My got-this attitude soldiered on until the night of the opening ceremony, before summarily abandoning me.

I stood in the vast and unruly garden behind The Bitters, the Avramovs’ demesne, my high heels sinking into the soil beneath the overgrown grass. Wearing the pair of power Jimmy Choos I’d splurged on to celebrate my Enchantify promotion had probably been a bad call, but tonight I needed every shred of confidence I could muster. Deep night loomed above, the crescent moon glowing against it like some trickster’s impish smile. Behind me, an ornate wrought iron fence, twined with ivy and topped with wickedly sharp finials, guarded against the thick woods that hulked behind The Bitters.

And in front of me, the three hundred or so members of the founding families stood robed and gathered, waiting for me to declare the Gauntlet begun.
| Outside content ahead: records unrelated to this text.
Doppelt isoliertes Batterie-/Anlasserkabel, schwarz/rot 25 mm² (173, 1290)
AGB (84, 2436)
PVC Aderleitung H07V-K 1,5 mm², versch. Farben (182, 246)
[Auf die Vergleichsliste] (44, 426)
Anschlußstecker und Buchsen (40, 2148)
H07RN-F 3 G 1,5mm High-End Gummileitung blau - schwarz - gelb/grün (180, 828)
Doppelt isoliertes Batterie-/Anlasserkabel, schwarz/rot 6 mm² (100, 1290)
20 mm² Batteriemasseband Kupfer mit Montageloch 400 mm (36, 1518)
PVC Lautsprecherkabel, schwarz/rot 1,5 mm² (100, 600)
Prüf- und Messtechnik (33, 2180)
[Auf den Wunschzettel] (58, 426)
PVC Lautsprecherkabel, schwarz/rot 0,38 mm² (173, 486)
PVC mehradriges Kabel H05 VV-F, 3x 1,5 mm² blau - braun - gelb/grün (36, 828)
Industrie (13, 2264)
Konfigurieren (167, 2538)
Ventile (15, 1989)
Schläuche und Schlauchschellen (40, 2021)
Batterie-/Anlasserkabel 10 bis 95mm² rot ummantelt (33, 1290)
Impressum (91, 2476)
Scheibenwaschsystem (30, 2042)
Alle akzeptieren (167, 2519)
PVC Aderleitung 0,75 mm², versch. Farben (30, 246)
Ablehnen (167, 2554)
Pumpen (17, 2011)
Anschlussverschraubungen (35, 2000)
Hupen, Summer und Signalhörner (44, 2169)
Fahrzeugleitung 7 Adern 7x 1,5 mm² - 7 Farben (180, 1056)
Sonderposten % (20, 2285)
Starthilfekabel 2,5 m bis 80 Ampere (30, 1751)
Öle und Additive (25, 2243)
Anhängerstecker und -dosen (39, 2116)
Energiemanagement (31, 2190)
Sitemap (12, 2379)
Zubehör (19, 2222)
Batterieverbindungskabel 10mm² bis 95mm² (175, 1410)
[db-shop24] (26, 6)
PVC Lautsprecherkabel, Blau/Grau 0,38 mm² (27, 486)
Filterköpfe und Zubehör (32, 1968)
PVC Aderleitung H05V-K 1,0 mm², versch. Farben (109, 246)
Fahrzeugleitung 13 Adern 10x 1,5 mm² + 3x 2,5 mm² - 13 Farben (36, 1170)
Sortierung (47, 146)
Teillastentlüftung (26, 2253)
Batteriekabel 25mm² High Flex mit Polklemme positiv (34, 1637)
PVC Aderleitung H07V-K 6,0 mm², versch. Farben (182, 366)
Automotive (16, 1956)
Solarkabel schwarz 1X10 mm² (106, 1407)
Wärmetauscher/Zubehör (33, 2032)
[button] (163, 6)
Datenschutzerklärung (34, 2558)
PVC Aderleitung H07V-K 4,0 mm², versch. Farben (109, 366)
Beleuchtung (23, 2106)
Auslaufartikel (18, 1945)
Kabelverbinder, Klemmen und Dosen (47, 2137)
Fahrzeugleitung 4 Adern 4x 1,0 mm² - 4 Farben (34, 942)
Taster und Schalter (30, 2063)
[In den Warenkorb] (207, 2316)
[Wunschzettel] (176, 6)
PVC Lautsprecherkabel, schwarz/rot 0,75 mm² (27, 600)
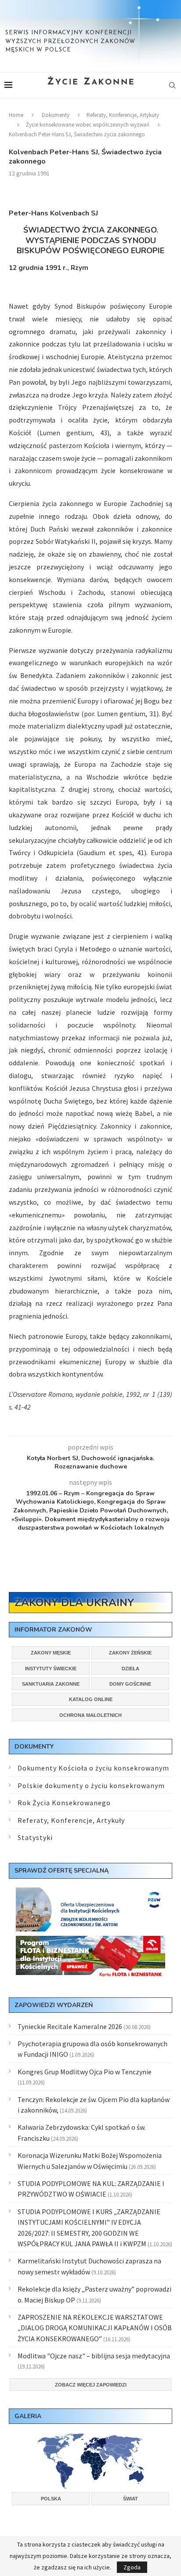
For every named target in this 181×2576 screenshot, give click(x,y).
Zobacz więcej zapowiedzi (91, 2384)
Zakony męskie (51, 1652)
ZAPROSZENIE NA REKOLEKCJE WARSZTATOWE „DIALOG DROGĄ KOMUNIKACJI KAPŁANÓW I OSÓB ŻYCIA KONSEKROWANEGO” (95, 2328)
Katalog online (90, 1699)
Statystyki (35, 1837)
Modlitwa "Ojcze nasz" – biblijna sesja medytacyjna (94, 2355)
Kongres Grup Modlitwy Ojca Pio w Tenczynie (85, 2071)
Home (16, 115)
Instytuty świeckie (50, 1668)
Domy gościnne (130, 1684)
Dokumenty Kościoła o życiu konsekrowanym (93, 1767)
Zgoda (132, 2567)
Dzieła (130, 1668)
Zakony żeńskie (130, 1652)
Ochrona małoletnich (90, 1715)
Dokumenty (55, 115)
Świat (130, 2498)
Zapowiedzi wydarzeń (53, 2005)
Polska (51, 2498)
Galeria (27, 2416)
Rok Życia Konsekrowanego (64, 1802)
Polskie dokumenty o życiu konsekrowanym (91, 1785)
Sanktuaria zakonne (51, 1684)
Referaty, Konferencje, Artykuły (123, 115)
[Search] (172, 85)
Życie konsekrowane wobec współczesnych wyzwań (87, 124)
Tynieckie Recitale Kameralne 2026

Firelight from the scattered braziers painted their features with writhing lines of light and shadow, stripping even well-known faces of their familiarity. I couldn’t even pick out my own mother, Nana Caro, or Delilah amid the hooded throng, much less Talia or Linden, though I knew they must all be here tonight; I’d forgotten just how many of us witches there were in this town.

I wasn’t usually one for stage fright, but with the expectant weight of all their eyes on me, the sense of being scrutinized by a host of sinister strangers instead of people I’d grown up with, my heart pounded in sickening lurches, my knees going watery and weak.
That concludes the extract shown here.